● Data provided:
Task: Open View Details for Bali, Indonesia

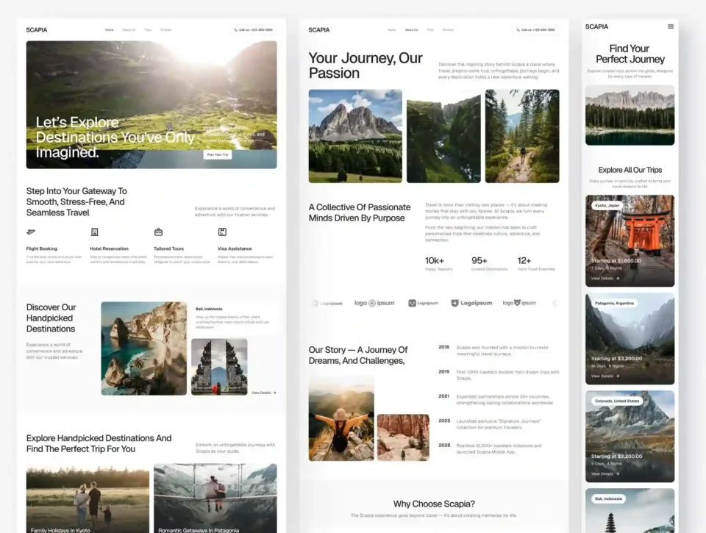Action: (x=263, y=393)

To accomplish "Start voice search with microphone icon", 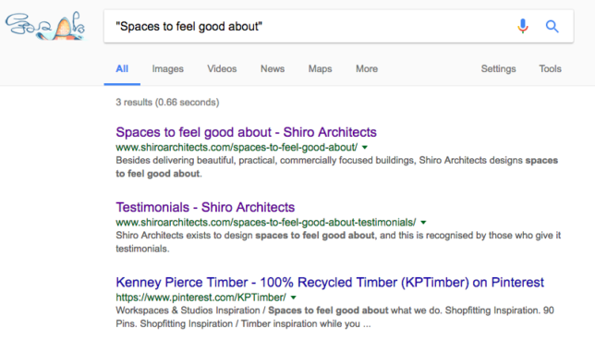I will coord(523,26).
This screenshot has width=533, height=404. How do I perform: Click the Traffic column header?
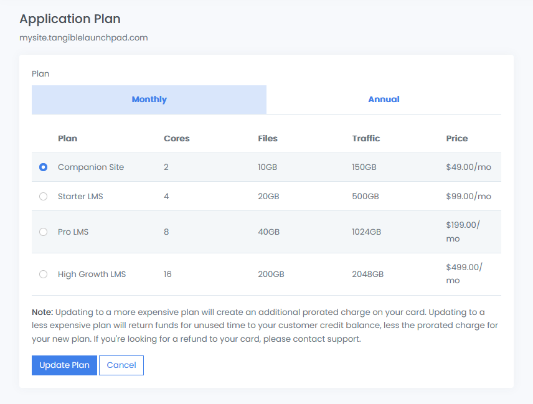point(366,139)
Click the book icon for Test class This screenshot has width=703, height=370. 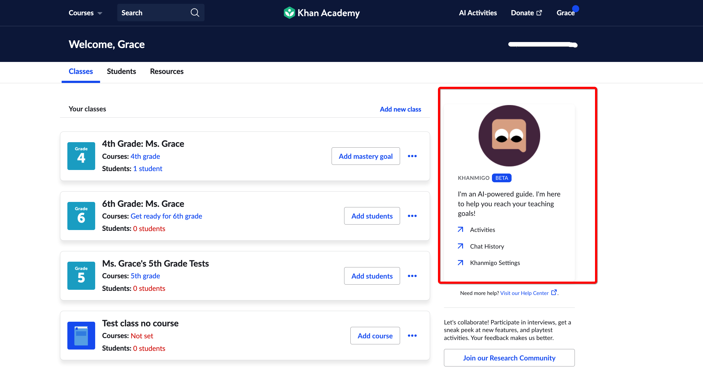click(x=81, y=336)
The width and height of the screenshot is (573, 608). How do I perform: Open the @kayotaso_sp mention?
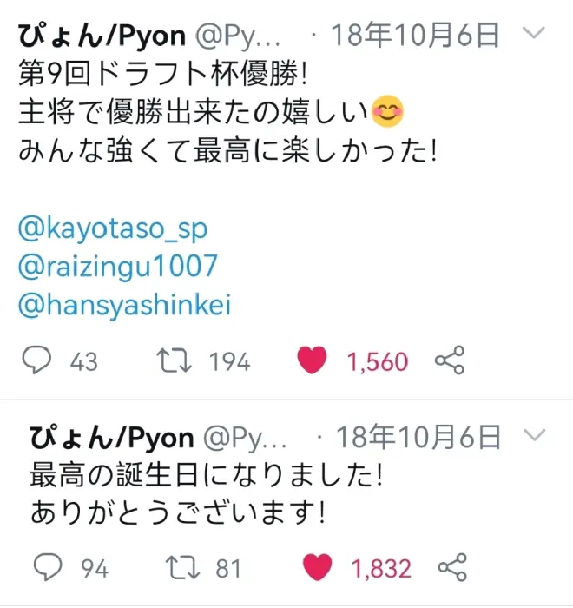coord(113,229)
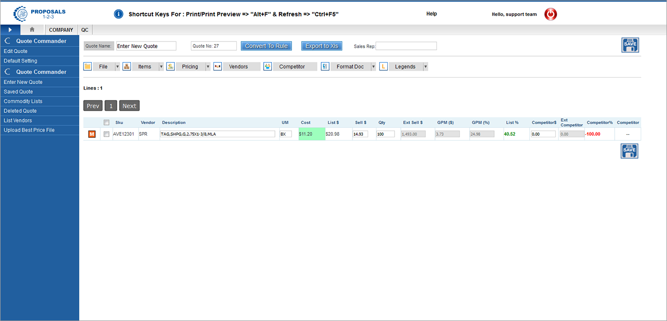Click the bottom Save floppy disk icon
Screen dimensions: 667x321
point(629,151)
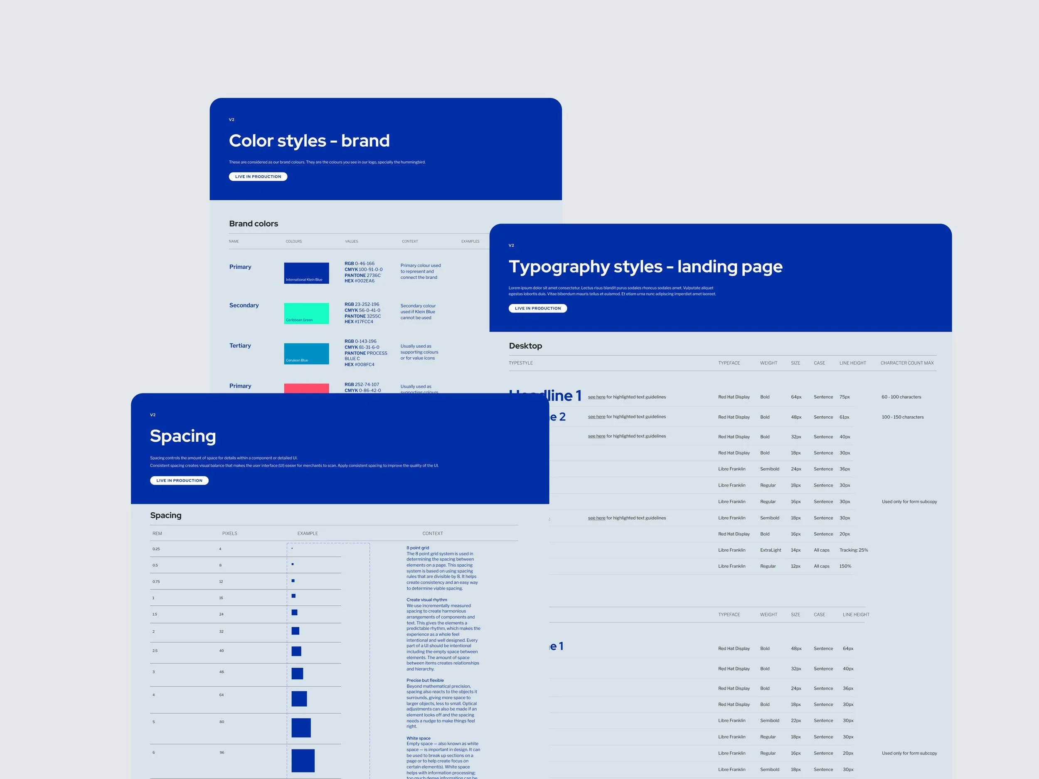The image size is (1039, 779).
Task: Click the '8 point grid' context heading
Action: pyautogui.click(x=418, y=548)
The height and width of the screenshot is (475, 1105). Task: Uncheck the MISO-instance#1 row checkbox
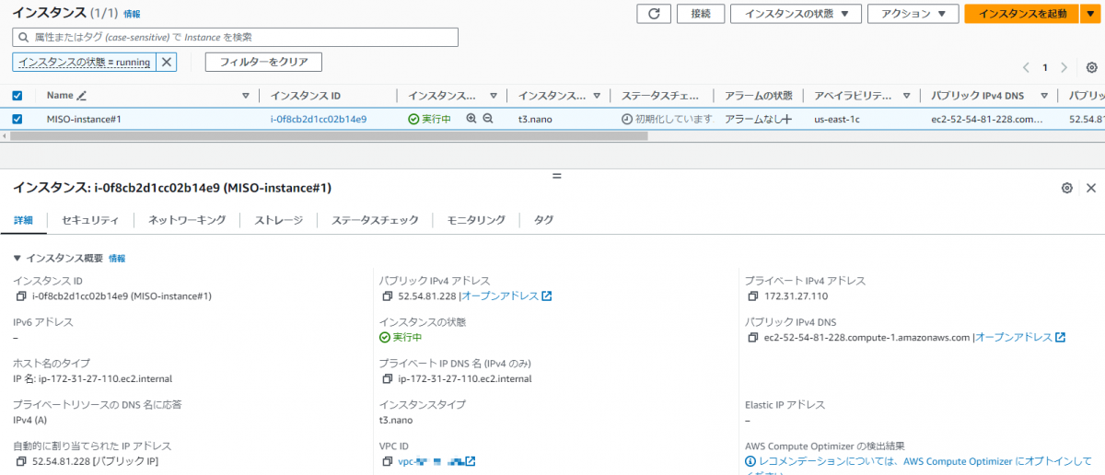(17, 119)
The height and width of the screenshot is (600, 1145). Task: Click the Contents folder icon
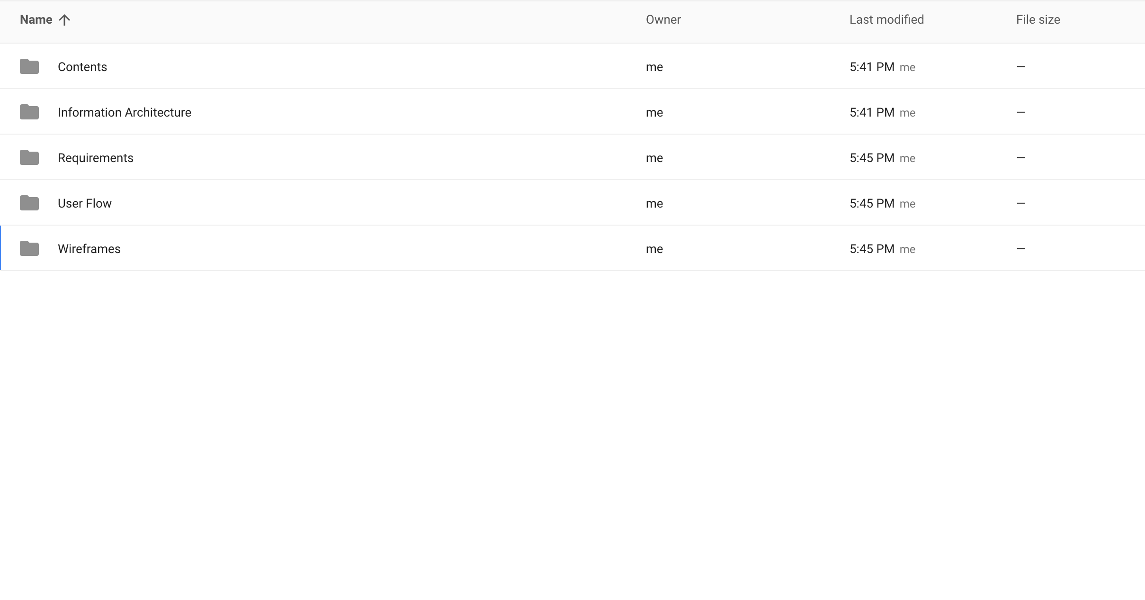pyautogui.click(x=30, y=66)
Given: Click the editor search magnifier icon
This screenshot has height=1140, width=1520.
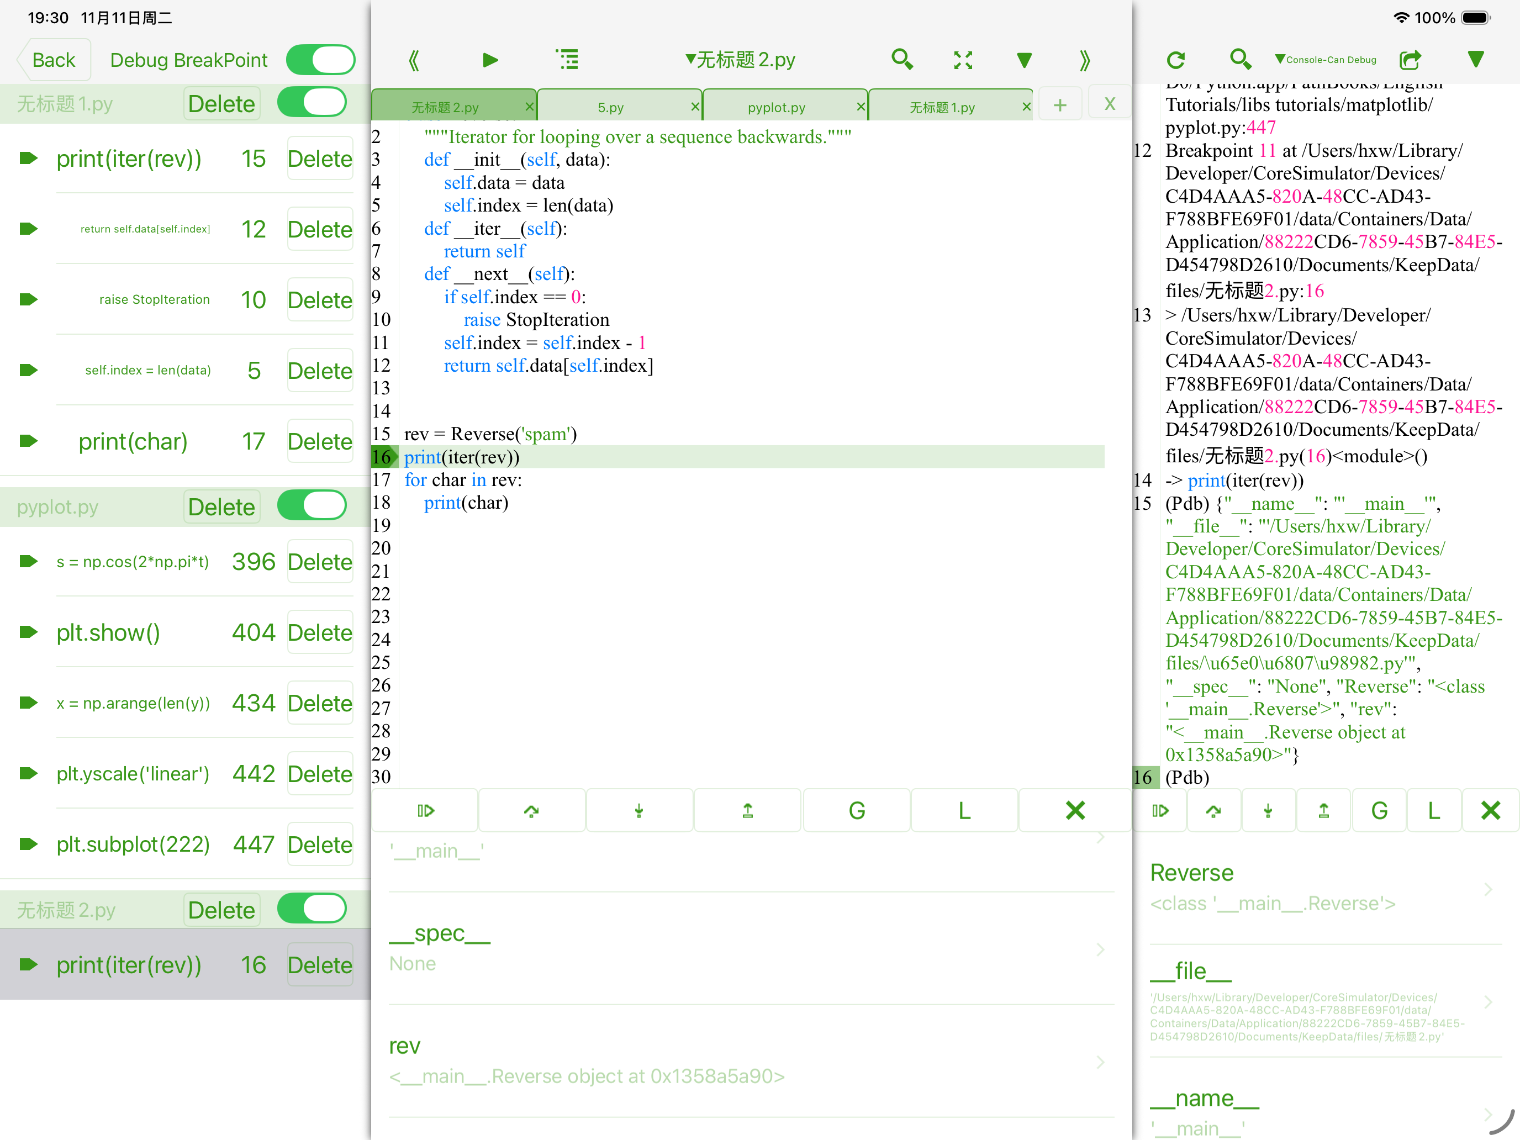Looking at the screenshot, I should [902, 60].
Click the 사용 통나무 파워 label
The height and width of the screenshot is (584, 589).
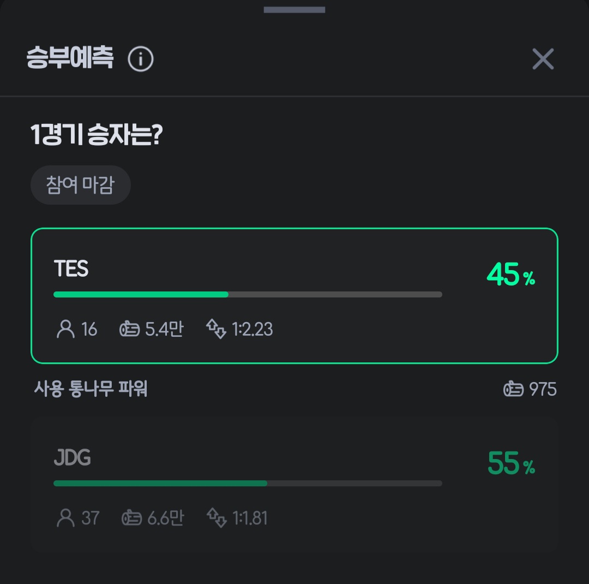click(x=91, y=389)
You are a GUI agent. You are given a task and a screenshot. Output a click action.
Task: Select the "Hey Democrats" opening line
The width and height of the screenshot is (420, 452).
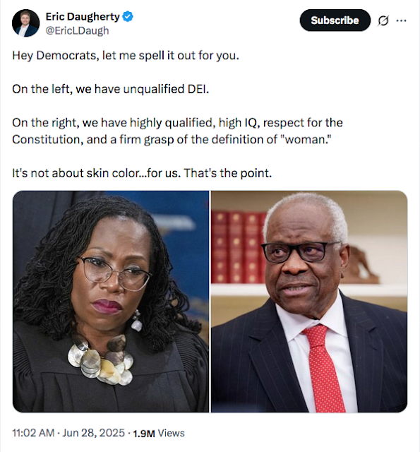tap(126, 55)
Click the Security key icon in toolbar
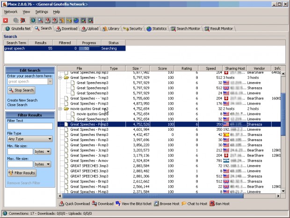 (68, 21)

● Your instructions:
Format the entries from the line with "The height and width of the screenshot is (600, 1145)." through the end of the entries as a two-column CSV with the headers instruction and response. Use one row per entry, put each value in a single quoted field with line breaks changed to spaces, and leave out the pictures.

● Final answer:
instruction,response
"The height and width of the screenshot is (600, 1145). Task: Click the Contents folder icon","pyautogui.click(x=30, y=66)"
"Given: Click the editor search magnifier icon This screenshot has height=1140, width=1520.","Looking at the screenshot, I should [902, 60]."
"Click the 사용 통나무 파워 label The height and width of the screenshot is (584, 589).","click(x=91, y=389)"
"You are a GUI agent. You are given a task and a screenshot. Output a click action. Task: Select the ""Hey Democrats"" opening line The width and height of the screenshot is (420, 452).","tap(126, 55)"
"Click the Security key icon in toolbar","(68, 21)"